Agronomist Emily Heaton has been part of CABBI from the start as a Sustainability researcher at Iowa State University. Now back at the University of Illinois Urbana-Champaign — her alma mater and research training ground — Heaton has taken over leadership of CABBI’s Feedstock Production Theme, succeeding Center Director Andrew Leakey.

The job pulls together her interests in not only developing productive bioenergy crops but assessing their impact on the environment, the economy, and agriculture — a passion cultivated on her family farm near Monticello, Ill. In this Q&A, Heaton talks about her background, the importance of integrating CABBI’s research, and the Illinois Regenerative Agriculture Initiative launched this spring.

What made you decide to take on your new role as head of the Feedstock Production theme?

The short answer is it was an amazing opportunity, with amazing people. While it is certainly a bit intimidating to lead the caliber of scientists involved in the Feedstocks theme, the science was too exciting to resist, and I have a huge amount of trust in the CABBI leadership. The theme members have been incredibly welcoming and supportive. Anything I can do to advance their work, and meld it with those of the other themes, is a gift.

Above: A miscanthus stand during the harvest at Emily Heaton’s family farm near Monticello, Ill. Top: Heaton helps install a lysimeter for water quality measurements at Iowa State University’s Sorenson Farm near Boone, Iowa, in 2019.

How will you blend your two CABBI roles? Will you provide a bridge for research in the two themes?

I think of Feedstock Production and Sustainability as already blended. I hope my research will continue to be a bridge between the two because Feedstocks is all about making good crops even better, and Sustainability is about testing and understanding what “better” actually means when the crop is grown on the landscape. For me, integration between the themes feels logical because I have been doing this kind of work since we planted the first giant miscanthus trials in Illinois during my graduate work in 2002. I remember looking at those big, beautiful plants and wondering, “How much water do plants this big use? What if planting them widely will cause problems with stream flow?” I wanted to have answers to those questions to give to farmers and policy makers.

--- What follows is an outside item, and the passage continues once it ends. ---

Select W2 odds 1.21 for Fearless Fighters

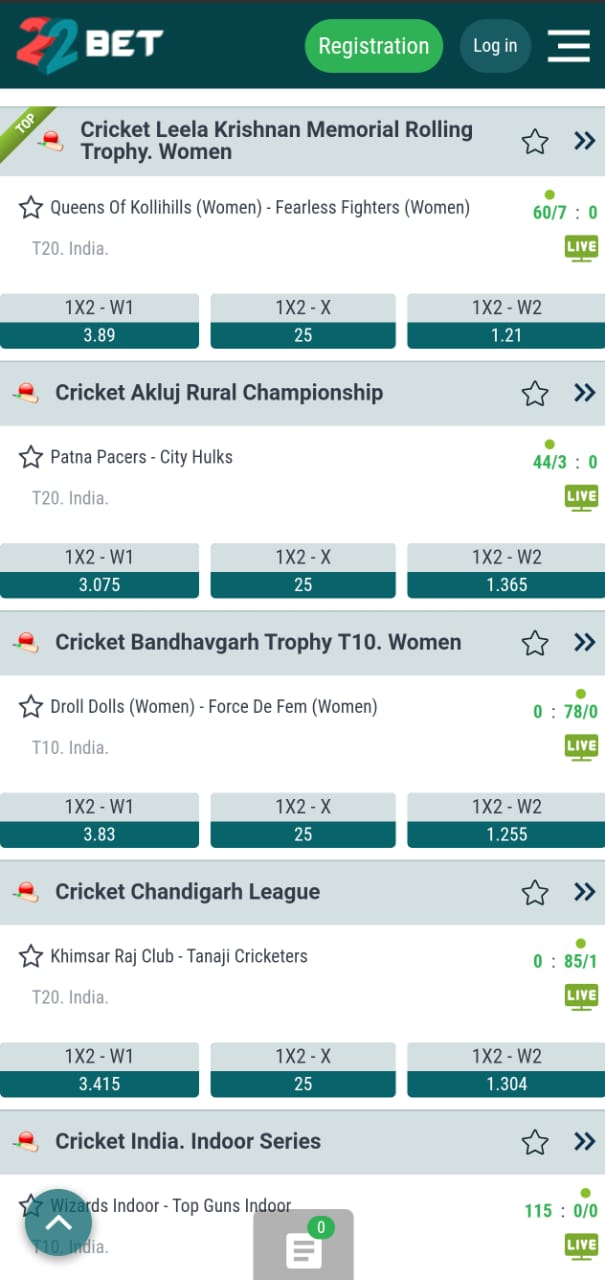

The sustainability theme answers such questions using ecosystem measurements and models. Today I am curious to know how the sweet, greasy grasses we are making in CABBI will affect soil microbial communities. Together, Feedstocks and Sustainability will provide the answers.

You are one of CABBI’s first “integration” Principal Investigators. Why is that important?

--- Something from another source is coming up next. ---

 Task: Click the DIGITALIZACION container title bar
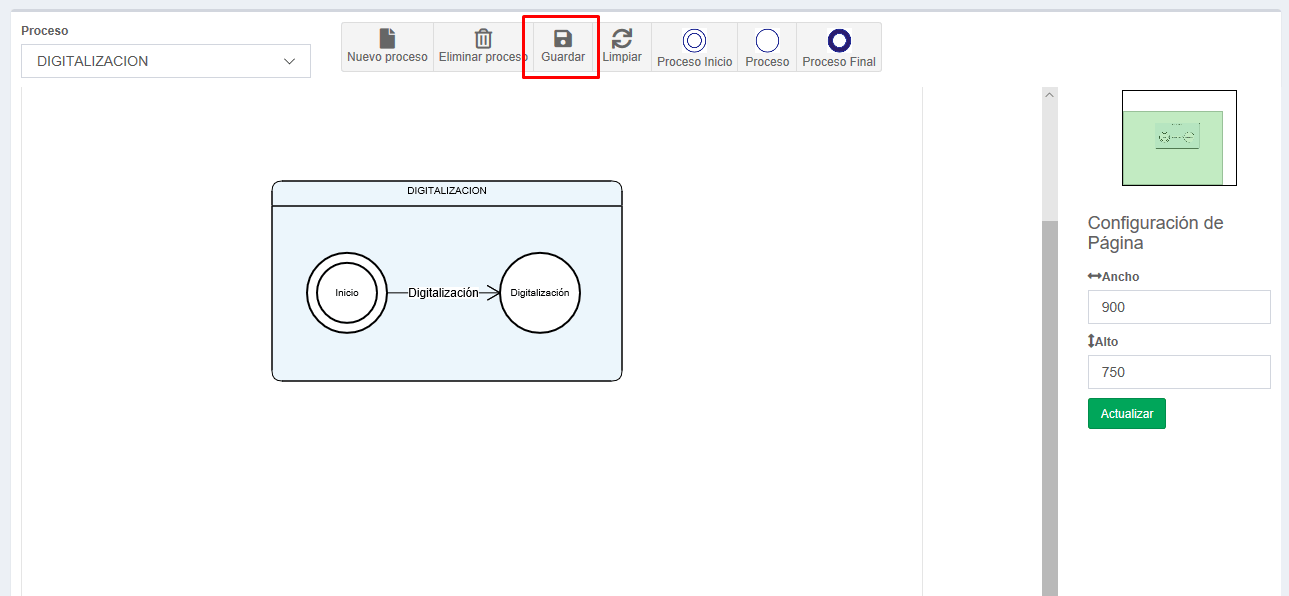tap(446, 191)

Happily, integration has been a major focus of CABBI since the beginning. Until recently, though, we have had a focus on earlier-career integration appointments, such as postdocs.

It’s vital that we recognize and support the integrative nature of our research because bioenergy crops aren’t growing in a vacuum. They are part of existing cropping systems, existing fuel systems, existing economic systems. And importantly, agriculture is fundamentally a human-driven enterprise. Just like microbes mediate nutrient flow in ecosystems, people mediate agricultural production and markets. I love that CABBI fundamentally integrates human dimensions into our economic and life cycle assessments to recognize the integrative facets of agriculture and energy systems.

VIDEO: Click here for Heaton’s thoughts on the role of diversity in CABBI and research in general.

What breakthroughs are on the horizon for Feedstock Production as CABBI moves through Year 4 and Year 5?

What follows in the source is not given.